Estou absolutamente apaixonada por estas sombras, não descuro trazer mais algumas para morar comigo, se as encontrar rebaixadas (como foi o caso destas - custam normalmente 8,90€ e trouxe-as por 5,90€) - não que por um momento ache que não valem o que custam: de resto, têm sido elas que me têm segurado para não correr para as Mac que imitam tão claramente, ou mesmo para as novas Nars. A particularidade que menos aprecio nestas raparigas é mesmo a embalagem (preta, com inscrições a prateado e unicamente o número, que não o nome, inscrito atrás) que, para além de feiosa e pouco delicada, pode ser chata de abrir, mas enfim, aguento-a.
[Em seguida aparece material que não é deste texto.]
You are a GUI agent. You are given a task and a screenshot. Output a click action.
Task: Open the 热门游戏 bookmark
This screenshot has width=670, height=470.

Finalmente, uma sombra em creme, sob a forma de lápis jumbo retráctil, de cuja existência soube num vídeo da Lisa Eldridge e que é, de facto, coisa para lá de boa: pertence à colecção de edição limitada Daring Game (que ainda encontram nas lojas e que, com certeza, saldará em Janeiro) e é a Colour-Up Long Lasting Eyeshadow, que faz jus ao nome - isto é coisa que duuuura loucamente e faria inveja a produtos muitíssimo mais caros. Comprei-a na cor 33-Likable Blackberry, um beringela com mais roxo e mais escuro que é assim uma coisa para lá de maravilhosa (mas ainda há dias passei na loja para ver as novidades e fiquei de olho numa espécie de alfazema, um lilás claro com fundo cinza absolutamente extraordinário): é facílima de aplicar e esbater mas, uma vez assente, não sai do sítio, mesmo sem primer (nas minhas pálpebras normalíssimas) e resulta numa cor muito usável, se bem esfumada (eu uso-a mesmo escura, mas eu aprecio o meu dramatismo, já se sabe). Estas meninas custam 7,90€ e valem cada tostão, vou já avisando: experimentem passar numa loja, passar umas cores nas costas da mão e esqueçam-se delas, vão dar uma volta; quando se lembrarem, tentem removê-las com os dedos - nessa altura perceberão do que falo.

Eu não digo que a Kiko está a mandar chover como gente grande?